On the genie frontpanel press right arrow / guide and post the numbers from the two pages of Coax Network.

Also be sure there's no other splitter or diplexers on the coax and all D* green label splitters are terminated - no open ports.


----------



## matty8199 (Dec 4, 2005)

dennisj00 said:


> The wireless through the Genie should be as fast on the 24. You could have a bad connection or cable.
> 
> On the genie frontpanel press right arrow / guide and post the numbers from the two pages of Coax Network.
> 
> Also be sure there's no other splitter or diplexers on the coax and all D* green label splitters are terminated - no open ports.


there are no other splitters or diplexers on the coax, it's a brand new house with all coax runs going to the closet where the d* splitter is. the splitter is exactly how the installer left it, i haven't changed anything in the closet...the only things i changed was to put my keystone jacks back on where the installer just had the cable w/ new barrel connectors running through the hole in the wall. no way in hell was i leaving it like that...

coax network info:
node 0 phy level -12
node 1 phy level -13
node 2 phy level n/a
node 3 phy level -14

node 3 is the HR24, based on the mac address.

phy rate mesh:

nds 0 1 2 3
0 241 275 285 249
1 275 240 285 245
2 275 285 240 244
3 244 241 249 241

also of note, MRV works just fine. no stuttering or anything like that when watching recordings from the genie on the HR24 or vice versa...the only problem seems to be with on demand.


----------



## dennisj00 (Sep 27, 2007)

Can you change locations or hook up the 24 directly to Ethernet (reboot it) to see if the problem changes?

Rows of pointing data
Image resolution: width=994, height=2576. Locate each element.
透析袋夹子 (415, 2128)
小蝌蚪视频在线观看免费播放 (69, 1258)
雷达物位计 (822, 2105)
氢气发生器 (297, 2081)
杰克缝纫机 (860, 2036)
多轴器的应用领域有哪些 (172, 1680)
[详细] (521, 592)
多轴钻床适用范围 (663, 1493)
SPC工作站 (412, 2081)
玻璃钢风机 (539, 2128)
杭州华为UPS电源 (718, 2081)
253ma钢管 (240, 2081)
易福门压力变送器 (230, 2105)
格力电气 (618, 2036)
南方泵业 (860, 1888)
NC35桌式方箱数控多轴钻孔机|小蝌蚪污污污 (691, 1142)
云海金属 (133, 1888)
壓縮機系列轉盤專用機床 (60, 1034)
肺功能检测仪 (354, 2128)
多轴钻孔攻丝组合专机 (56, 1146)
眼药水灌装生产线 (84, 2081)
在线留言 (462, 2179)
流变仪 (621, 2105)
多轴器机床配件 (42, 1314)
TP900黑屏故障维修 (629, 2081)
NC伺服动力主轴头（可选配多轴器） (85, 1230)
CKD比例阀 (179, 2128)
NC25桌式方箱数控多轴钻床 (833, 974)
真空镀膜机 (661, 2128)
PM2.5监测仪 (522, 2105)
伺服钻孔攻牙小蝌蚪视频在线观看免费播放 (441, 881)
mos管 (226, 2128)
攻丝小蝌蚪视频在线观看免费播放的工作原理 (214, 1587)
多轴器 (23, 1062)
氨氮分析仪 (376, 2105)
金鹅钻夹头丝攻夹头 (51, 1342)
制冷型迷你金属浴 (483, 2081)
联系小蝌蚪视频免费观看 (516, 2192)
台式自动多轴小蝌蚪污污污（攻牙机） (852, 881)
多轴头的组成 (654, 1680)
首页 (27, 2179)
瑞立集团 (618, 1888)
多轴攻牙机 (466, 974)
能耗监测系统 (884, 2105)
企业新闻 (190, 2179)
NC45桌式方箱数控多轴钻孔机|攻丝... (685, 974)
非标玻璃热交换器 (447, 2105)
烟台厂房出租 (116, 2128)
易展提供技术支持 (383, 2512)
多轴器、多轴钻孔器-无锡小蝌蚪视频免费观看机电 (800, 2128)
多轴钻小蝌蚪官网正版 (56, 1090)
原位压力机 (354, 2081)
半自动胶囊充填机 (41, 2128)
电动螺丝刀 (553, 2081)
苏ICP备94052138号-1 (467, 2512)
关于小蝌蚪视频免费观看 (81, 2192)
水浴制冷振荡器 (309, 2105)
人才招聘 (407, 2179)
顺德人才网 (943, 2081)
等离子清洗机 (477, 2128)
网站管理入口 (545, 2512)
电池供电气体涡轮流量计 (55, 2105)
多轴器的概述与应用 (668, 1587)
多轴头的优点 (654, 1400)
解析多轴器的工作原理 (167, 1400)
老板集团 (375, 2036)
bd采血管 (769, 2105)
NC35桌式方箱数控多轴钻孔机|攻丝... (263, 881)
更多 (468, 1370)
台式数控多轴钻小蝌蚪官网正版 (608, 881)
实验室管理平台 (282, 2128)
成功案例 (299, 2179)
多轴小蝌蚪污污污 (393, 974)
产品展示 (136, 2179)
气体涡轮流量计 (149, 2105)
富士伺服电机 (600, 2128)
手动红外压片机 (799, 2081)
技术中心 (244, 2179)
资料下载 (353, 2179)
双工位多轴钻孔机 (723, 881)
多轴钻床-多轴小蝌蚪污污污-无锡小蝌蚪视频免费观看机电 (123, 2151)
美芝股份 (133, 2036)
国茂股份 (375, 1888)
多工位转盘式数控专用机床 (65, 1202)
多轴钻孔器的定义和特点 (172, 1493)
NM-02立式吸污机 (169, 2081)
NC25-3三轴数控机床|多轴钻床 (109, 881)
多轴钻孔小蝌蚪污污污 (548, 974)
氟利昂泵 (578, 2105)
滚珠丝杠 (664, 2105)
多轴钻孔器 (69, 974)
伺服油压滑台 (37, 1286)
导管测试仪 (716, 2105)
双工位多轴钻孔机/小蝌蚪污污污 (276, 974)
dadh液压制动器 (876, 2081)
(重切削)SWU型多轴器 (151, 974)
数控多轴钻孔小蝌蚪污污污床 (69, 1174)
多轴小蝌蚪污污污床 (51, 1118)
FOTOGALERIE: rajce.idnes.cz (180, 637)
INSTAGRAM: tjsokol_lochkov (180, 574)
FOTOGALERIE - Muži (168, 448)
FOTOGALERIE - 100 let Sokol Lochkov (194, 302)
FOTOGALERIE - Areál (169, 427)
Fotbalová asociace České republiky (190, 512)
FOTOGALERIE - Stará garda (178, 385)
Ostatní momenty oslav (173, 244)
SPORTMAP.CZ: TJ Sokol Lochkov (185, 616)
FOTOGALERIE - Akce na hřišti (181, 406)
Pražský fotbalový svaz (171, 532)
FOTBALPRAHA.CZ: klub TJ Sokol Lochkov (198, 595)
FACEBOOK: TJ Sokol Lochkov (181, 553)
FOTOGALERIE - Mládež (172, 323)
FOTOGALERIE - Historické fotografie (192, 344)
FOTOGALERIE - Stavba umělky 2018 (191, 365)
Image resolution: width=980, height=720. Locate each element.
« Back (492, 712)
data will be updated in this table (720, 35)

EXERCISE TASK -> Extend the forum thread about the Genie coax network with the next reply, picking up after dennisj00's suggestion to move the 24 or connect it directly to Ethernet.

OUTPUT FOR THIS TASK ->
----------



## veryoldschool (Dec 10, 2006)

You may have found what I did over a year ago.
The 44 wasn't being a "good server" to the other DVRs on the coax network.
I just went back to using a WCCK for the whole network.


----------



## matty8199 (Dec 4, 2005)

i do have an ethernet jack behind the 24 (two coax and two ethernet to every room in the house), so i'll try hooking it up via ethernet and see what happens. i'll report back here...


----------



## veryoldschool (Dec 10, 2006)

matty8199 said:


> i do have an ethernet jack behind the 24 (two coax and two ethernet to every room in the house), so i'll try hooking it up via ethernet and see what happens. i'll report back here...


The 24 will disable its DECA with an ethernet connection, so that may not be your best choice.


----------



## Steve (Aug 22, 2006)

If there's a CAT 5 behind the Genie as well, I'd connect that to disable the wireless. No matter how good the wireless performance is, wired will be no worse and likely better. With that set-up, I'd also connect the HR24 Cat 5 and just leave the Genie clients connected MoCa. Just me, tho.


----------



## matty8199 (Dec 4, 2005)

alright, interesting update...i went to the 24 this morning and tried to play an episode of silicon valley, which is what kept hanging on me yesterday (although i tried a different episode this morning). wanted to make sure it wasn't a momentary internet glitch yesterday...well, it hung up on the episode, about 3 minutes in. so, i hooked it up via ethernet and rebooted...tried to re-play the same episode. it froze at exactly the same point...i pressed play to see how much it had downloaded, and there was a good bit of the buffer left - so it doesn't seem to be an internet issue at this point.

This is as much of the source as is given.